### EXERCISE DESCRIPTION
Report, as a number alone, how many lines below contain the string "each".

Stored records
▼

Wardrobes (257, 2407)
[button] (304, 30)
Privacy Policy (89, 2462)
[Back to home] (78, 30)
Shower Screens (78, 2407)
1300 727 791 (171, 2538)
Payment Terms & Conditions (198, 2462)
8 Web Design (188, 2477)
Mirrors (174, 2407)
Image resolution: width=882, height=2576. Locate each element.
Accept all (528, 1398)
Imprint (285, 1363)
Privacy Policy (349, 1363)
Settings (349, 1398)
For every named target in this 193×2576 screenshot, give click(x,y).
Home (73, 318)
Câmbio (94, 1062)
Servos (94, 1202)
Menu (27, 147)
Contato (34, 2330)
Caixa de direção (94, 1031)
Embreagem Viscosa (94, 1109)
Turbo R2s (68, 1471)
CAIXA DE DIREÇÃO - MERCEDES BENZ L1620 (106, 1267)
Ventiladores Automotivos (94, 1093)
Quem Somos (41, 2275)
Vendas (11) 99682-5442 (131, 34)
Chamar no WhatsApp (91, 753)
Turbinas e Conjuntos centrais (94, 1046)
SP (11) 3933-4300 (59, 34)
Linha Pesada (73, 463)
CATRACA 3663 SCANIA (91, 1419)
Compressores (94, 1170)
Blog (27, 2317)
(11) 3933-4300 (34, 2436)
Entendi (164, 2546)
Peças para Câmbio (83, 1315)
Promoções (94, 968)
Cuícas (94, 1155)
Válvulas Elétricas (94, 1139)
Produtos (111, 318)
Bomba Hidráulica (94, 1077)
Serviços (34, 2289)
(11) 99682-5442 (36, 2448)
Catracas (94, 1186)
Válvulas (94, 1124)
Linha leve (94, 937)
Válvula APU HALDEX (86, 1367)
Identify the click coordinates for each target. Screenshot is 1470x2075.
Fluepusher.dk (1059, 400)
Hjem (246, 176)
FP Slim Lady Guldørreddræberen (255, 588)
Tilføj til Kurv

▲

### RESULT FOR THIS TASK
2